UK airspace and your safety systems
Under current UK drone regulations, any drone over 100g requires registration with the CAA. Both the Aero 2 and Aero 3 exceed this threshold — they are serious, capable aircraft, not toy quadcopters. Registering as an operator takes roughly 20 minutes and costs a small annual fee; you must also pass the online theory test to fly in category A1/A3.
ArduPilot's geofencing feature allows you to set a maximum altitude (400ft AGL is the standard UK limit), a maximum radius from home, and a return action when either boundary is approached. This is not a substitute for reading the rules — see our guide on whether FPV drones are legal in the UK — but it is a useful additional safeguard that keeps your flying within permitted parameters automatically.
What this means for the MemAero Aero 2 and Aero 3
The Aero 3 Lite's crash-prevention story was built on closed sensors and proprietary firmware. The Aero 2 and Aero 3 take a different approach: open ArduPilot firmware, full parameter access via Mission Planner or QGroundControl, and hardware designed to be repaired rather than replaced.

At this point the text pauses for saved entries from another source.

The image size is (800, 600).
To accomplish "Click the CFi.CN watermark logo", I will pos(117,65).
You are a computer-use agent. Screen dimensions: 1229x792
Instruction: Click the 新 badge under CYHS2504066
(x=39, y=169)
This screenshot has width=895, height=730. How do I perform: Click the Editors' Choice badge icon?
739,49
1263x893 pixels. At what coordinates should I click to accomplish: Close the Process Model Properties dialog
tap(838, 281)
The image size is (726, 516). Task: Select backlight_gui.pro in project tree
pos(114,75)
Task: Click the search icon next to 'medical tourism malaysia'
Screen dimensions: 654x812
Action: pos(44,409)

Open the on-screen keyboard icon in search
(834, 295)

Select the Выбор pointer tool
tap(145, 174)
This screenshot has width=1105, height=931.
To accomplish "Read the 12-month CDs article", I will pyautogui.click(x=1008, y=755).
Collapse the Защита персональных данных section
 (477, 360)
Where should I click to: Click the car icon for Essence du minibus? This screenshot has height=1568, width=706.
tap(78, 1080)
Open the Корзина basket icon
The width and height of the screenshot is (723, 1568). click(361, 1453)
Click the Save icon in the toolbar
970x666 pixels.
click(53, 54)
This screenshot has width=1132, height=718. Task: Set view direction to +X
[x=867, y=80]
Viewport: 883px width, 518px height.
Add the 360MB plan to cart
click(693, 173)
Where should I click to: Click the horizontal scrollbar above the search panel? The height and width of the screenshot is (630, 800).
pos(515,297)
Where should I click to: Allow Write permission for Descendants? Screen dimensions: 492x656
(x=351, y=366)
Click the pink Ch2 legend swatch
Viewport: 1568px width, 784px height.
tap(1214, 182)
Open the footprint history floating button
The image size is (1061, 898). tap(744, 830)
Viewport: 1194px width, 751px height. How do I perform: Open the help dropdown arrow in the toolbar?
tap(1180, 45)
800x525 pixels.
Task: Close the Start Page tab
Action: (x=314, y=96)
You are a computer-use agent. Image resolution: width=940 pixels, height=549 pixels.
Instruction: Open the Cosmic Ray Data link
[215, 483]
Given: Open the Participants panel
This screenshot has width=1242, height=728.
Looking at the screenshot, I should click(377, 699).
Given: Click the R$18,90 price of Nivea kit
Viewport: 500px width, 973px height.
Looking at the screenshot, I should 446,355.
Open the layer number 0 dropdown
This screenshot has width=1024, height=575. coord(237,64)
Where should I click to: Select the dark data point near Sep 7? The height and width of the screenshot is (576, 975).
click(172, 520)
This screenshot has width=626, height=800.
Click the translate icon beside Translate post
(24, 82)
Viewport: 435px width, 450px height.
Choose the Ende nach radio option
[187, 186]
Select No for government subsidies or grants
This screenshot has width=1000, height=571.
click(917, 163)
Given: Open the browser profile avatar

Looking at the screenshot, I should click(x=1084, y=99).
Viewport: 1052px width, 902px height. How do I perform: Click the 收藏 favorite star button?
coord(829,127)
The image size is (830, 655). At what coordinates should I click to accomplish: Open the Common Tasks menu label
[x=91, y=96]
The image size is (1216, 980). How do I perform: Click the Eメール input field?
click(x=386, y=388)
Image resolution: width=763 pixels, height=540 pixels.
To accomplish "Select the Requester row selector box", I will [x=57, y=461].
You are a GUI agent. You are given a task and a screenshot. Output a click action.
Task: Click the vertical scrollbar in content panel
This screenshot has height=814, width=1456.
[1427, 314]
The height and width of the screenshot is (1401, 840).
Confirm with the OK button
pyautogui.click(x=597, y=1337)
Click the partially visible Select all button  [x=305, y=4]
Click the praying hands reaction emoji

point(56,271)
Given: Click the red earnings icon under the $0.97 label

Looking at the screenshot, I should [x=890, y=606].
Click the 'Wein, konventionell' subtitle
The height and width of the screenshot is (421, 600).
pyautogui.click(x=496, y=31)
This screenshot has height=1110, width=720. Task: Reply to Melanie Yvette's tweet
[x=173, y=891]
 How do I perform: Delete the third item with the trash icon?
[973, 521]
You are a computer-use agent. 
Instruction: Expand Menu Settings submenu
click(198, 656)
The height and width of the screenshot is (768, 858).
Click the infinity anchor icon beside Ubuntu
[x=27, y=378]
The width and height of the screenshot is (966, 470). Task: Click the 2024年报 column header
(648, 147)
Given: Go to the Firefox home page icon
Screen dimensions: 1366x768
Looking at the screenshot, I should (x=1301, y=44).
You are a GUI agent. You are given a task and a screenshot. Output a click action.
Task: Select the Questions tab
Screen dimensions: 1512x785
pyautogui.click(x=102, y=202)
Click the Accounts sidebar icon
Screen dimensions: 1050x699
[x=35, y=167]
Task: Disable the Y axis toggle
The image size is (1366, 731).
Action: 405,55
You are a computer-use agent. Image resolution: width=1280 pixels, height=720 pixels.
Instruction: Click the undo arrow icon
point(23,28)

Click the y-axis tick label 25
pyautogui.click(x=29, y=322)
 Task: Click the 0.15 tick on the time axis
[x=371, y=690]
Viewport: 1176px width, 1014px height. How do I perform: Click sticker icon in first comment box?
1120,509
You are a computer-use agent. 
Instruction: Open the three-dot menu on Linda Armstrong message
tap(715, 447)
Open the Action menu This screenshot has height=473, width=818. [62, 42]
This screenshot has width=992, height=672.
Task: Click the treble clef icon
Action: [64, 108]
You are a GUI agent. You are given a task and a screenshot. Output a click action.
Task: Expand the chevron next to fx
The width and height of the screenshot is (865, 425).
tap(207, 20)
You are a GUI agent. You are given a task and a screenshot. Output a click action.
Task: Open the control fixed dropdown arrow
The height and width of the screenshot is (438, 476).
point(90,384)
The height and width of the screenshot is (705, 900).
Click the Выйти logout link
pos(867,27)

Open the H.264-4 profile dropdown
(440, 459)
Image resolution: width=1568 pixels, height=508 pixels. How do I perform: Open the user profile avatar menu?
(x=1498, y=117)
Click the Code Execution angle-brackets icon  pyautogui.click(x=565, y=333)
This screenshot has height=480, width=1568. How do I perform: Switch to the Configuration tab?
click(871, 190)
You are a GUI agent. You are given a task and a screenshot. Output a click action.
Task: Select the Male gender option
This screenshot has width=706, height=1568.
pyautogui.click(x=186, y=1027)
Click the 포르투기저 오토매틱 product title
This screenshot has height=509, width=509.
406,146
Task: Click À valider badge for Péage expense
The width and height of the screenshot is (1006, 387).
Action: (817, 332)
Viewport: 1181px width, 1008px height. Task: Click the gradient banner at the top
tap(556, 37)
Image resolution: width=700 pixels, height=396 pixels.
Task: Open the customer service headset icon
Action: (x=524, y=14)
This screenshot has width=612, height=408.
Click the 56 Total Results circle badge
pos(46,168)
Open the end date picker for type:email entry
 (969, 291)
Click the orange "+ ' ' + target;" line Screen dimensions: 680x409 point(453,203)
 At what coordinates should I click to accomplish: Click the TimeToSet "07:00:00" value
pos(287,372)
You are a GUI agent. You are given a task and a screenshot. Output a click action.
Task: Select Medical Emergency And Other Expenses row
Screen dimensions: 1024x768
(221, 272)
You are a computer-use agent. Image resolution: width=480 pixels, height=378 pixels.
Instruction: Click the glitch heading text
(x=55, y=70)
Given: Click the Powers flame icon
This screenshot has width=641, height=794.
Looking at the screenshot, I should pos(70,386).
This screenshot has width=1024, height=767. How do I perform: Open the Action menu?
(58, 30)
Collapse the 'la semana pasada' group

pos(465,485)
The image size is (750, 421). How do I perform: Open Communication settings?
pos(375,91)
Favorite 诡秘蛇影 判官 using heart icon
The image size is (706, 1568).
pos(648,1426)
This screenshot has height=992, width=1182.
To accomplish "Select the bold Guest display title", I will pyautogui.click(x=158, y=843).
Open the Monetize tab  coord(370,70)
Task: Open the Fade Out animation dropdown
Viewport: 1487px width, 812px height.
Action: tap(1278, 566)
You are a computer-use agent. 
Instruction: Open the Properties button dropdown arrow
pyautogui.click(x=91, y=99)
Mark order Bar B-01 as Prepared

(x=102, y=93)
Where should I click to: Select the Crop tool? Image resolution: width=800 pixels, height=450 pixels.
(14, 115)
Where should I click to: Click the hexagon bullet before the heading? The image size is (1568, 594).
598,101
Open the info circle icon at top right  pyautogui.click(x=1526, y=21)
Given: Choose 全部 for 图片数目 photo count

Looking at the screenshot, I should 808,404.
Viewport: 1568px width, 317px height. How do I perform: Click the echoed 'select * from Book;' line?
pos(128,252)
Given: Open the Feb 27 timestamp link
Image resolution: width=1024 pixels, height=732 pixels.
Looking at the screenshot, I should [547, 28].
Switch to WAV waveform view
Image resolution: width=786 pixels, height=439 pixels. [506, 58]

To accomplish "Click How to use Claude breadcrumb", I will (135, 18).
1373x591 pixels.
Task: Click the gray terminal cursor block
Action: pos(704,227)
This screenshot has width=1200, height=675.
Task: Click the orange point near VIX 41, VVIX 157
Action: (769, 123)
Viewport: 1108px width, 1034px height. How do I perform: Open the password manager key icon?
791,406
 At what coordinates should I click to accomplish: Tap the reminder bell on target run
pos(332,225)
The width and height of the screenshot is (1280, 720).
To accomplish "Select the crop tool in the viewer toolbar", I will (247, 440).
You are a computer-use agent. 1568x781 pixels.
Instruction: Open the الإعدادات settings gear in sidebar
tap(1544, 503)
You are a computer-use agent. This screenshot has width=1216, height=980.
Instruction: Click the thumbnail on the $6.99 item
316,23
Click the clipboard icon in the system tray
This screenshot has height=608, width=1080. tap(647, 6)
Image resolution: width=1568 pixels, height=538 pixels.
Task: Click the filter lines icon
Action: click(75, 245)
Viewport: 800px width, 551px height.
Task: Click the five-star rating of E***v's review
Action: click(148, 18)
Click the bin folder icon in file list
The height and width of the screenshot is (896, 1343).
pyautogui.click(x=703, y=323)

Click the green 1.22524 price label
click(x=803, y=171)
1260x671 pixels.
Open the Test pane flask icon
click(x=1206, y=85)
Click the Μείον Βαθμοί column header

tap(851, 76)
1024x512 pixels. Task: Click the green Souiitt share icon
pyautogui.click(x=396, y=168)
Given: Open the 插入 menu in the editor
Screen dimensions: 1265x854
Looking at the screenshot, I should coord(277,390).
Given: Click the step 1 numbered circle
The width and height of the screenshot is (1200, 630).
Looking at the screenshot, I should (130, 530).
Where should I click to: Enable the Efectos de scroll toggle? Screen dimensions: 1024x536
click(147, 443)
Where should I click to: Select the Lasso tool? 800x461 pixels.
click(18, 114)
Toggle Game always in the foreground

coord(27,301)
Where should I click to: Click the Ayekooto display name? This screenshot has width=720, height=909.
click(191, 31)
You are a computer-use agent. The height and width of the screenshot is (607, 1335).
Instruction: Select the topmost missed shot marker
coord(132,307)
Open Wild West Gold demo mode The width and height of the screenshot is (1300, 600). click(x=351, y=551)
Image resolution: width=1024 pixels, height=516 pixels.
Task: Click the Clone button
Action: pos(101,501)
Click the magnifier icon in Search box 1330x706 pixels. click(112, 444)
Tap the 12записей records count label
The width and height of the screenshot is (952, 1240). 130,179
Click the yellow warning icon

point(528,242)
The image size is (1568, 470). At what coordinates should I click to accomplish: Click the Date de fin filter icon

The Aero 2 is a 5-inch freestyle platform — beginner-friendly in its ArduPilot tuning, with enough responsiveness to grow into. The Aero 3 is a 7-inch long-range aircraft for creators and explorers, with the range and flight time where the battery failsafe and RTH genuinely earn their keep. Both carry the same sealed slide-in smart battery and DJI O4 digital video system.
Both drones are currently in pre-launch. If the safety-first approach to proper FPV appeals to you, the waitlist is the right next step.
MemAero has moved to UK-made FPV
The Aero 2 and Aero 3 are designed and built in Lancaster — programmable, repairable, and ownable. Founders pricing and a free spare battery for waitlist members.
Join the waitlist →How do ArduPilot's safety features prevent FPV drone crashes?
ArduPilot uses a combination of Position Hold (GPS + IMU), configurable failsafes for battery and signal loss, and Return-to-Home logic to keep the aircraft under control when things go wrong. The key advantage over closed firmware is that every parameter is transparent and adjustable — you can tune the sensitivity to match your skill level.
What is Return-to-Home and when does it activate?
Return-to-Home (RTH) navigates the drone back to its takeoff point automatically. It activates on manual trigger (a transmitter switch), RC signal loss (configurable failsafe), or low battery. The drone climbs to a pre-set safe altitude, returns to its recorded home point, and lands.
Which flight mode should a beginner start with on an ArduPilot FPV drone?
Loiter (Position Hold) is the safest starting point — the aircraft holds its GPS position while you learn orientation and stick control. As confidence builds, progress to Altitude Hold, then Stabilize for full manual-style FPV flying. Most ArduPilot drones allow you to assign all three to a transmitter switch so you can move between them in flight.